Supplied data:

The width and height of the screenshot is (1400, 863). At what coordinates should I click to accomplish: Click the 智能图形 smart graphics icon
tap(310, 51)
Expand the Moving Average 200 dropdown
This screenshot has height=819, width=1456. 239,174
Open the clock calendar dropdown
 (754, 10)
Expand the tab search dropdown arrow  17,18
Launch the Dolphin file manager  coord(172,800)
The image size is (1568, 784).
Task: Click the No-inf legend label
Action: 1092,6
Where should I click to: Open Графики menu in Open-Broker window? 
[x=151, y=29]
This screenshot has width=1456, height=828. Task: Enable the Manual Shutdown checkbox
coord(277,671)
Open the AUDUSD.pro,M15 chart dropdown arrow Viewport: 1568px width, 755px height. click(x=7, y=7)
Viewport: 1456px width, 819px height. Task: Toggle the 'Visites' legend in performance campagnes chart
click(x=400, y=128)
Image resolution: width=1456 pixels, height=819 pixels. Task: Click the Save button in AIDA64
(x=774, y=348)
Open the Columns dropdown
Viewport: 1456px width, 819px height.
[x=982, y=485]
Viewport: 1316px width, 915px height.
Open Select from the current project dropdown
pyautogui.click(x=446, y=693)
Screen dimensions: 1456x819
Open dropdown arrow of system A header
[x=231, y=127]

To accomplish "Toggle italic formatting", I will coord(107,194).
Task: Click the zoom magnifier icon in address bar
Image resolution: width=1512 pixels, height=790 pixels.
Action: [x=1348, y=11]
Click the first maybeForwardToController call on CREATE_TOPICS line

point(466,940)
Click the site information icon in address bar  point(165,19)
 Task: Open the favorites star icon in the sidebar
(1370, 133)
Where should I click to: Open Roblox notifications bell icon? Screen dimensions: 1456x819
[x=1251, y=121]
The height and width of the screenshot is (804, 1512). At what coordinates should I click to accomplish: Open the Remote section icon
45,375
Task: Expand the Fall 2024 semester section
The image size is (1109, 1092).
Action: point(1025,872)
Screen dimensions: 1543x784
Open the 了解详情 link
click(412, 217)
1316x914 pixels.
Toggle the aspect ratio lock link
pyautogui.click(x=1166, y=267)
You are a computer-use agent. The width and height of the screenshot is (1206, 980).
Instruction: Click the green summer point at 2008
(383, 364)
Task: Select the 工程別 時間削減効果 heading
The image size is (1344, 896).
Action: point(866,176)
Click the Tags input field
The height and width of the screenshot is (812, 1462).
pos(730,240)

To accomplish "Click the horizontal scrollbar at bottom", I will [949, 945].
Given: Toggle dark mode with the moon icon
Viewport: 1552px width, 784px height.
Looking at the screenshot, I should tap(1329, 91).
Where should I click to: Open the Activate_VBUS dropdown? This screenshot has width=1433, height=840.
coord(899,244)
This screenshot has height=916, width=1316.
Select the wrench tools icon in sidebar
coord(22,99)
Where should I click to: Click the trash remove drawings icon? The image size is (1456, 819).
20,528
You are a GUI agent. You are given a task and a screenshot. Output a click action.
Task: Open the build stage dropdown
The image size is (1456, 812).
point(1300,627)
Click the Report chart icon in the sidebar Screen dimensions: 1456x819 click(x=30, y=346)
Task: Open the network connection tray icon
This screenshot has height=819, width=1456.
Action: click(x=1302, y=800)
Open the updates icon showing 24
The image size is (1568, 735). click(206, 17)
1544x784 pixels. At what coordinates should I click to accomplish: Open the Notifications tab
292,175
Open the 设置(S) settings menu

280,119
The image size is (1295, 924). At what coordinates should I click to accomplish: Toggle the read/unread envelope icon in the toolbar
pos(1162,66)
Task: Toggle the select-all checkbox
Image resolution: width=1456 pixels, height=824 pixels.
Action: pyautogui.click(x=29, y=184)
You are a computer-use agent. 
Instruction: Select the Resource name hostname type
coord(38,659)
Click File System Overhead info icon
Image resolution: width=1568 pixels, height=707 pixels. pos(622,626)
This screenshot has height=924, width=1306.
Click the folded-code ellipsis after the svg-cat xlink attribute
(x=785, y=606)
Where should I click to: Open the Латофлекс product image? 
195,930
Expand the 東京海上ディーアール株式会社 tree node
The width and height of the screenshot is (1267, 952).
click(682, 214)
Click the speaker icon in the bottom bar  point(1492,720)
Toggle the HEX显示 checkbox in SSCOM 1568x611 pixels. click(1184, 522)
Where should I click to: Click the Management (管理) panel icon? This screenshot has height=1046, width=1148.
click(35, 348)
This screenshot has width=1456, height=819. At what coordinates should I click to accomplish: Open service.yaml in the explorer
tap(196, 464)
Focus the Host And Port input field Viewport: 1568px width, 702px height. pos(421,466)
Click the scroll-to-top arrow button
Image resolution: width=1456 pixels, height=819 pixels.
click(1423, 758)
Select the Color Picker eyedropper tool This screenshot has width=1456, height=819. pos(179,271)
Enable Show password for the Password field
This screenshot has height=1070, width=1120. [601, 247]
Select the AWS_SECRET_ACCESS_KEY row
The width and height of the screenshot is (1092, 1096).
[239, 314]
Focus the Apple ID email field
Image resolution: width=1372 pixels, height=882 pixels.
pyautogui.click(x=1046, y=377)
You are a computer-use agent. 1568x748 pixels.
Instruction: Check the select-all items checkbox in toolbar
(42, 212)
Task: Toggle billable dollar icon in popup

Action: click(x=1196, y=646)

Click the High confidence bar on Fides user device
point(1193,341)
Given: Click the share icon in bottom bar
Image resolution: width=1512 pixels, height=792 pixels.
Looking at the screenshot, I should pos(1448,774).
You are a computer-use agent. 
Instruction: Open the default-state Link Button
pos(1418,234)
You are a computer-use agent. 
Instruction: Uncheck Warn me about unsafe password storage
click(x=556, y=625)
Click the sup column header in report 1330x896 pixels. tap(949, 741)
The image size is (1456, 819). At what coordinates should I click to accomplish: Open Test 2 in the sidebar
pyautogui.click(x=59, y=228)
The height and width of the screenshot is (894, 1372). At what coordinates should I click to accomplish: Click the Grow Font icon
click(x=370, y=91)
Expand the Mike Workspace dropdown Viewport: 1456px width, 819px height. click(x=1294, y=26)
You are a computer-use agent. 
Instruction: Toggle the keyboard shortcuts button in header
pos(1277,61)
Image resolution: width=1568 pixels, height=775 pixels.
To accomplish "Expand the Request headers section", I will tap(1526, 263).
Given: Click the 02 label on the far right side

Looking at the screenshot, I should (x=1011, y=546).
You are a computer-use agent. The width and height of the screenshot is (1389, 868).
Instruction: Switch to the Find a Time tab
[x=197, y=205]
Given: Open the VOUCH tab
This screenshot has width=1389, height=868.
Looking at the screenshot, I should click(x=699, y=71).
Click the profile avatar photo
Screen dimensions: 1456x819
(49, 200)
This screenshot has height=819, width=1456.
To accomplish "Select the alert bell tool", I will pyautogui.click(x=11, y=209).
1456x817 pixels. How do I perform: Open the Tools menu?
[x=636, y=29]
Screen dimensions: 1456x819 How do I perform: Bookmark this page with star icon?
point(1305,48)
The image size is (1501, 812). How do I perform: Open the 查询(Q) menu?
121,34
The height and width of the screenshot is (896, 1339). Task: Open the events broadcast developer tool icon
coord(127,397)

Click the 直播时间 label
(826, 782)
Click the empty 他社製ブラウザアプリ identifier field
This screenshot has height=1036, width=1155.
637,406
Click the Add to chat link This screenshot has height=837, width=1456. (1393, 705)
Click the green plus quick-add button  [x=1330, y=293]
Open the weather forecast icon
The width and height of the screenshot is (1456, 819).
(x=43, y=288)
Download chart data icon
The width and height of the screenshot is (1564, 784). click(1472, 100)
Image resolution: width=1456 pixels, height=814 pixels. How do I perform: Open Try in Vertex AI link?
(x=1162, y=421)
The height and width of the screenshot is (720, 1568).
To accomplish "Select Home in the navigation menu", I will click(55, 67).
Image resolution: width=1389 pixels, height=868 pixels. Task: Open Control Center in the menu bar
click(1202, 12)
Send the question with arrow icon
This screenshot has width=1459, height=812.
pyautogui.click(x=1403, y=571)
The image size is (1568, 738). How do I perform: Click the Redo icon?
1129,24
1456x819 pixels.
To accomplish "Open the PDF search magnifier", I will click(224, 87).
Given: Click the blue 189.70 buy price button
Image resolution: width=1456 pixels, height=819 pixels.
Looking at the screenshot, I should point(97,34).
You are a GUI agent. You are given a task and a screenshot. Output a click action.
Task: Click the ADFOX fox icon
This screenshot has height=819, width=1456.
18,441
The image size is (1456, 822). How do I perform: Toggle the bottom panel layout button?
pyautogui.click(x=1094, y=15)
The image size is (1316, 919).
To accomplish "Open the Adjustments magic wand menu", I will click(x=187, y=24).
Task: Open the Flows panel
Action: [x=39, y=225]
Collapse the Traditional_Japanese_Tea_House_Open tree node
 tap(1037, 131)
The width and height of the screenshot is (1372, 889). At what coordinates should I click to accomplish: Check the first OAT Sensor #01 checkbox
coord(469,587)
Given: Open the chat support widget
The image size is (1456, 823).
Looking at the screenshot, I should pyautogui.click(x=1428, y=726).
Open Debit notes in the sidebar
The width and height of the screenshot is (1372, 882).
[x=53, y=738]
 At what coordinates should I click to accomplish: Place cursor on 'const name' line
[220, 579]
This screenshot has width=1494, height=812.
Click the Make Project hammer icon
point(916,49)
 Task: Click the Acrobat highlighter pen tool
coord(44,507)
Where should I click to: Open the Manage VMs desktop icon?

Work instruction: Once you have found every line above holding the word "search", copy those lines.

Response to this task:
Expand the tab search dropdown arrow  17,18
To accomplish "Open the PDF search magnifier", I will click(224, 87).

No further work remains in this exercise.